Short exercise: Copy out the records from the line containing "Task: Cancel the settings dialog" through the line containing "pyautogui.click(x=487, y=163)", both lines included, and nothing else.

Supplied data:
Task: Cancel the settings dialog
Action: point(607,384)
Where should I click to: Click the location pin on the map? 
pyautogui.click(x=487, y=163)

---

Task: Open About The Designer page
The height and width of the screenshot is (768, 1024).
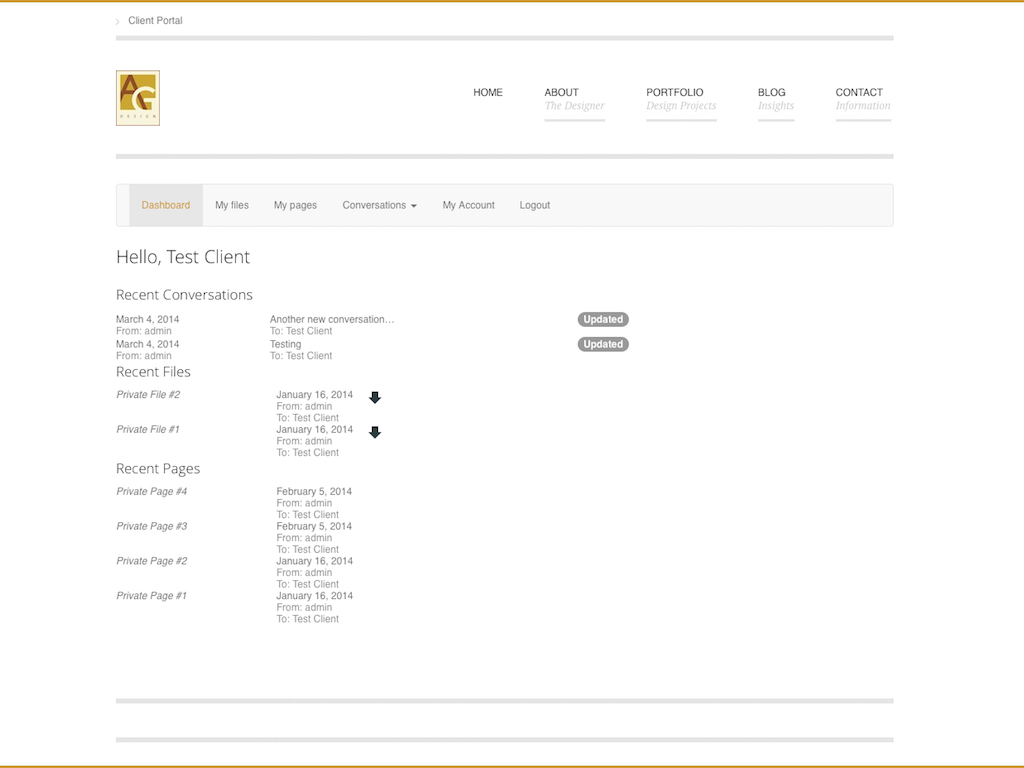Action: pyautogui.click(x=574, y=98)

Solution below:
Task: Cancel the settings dialog
Action: point(607,384)
Where should I click to: Click the location pin on the map? 
pyautogui.click(x=487, y=163)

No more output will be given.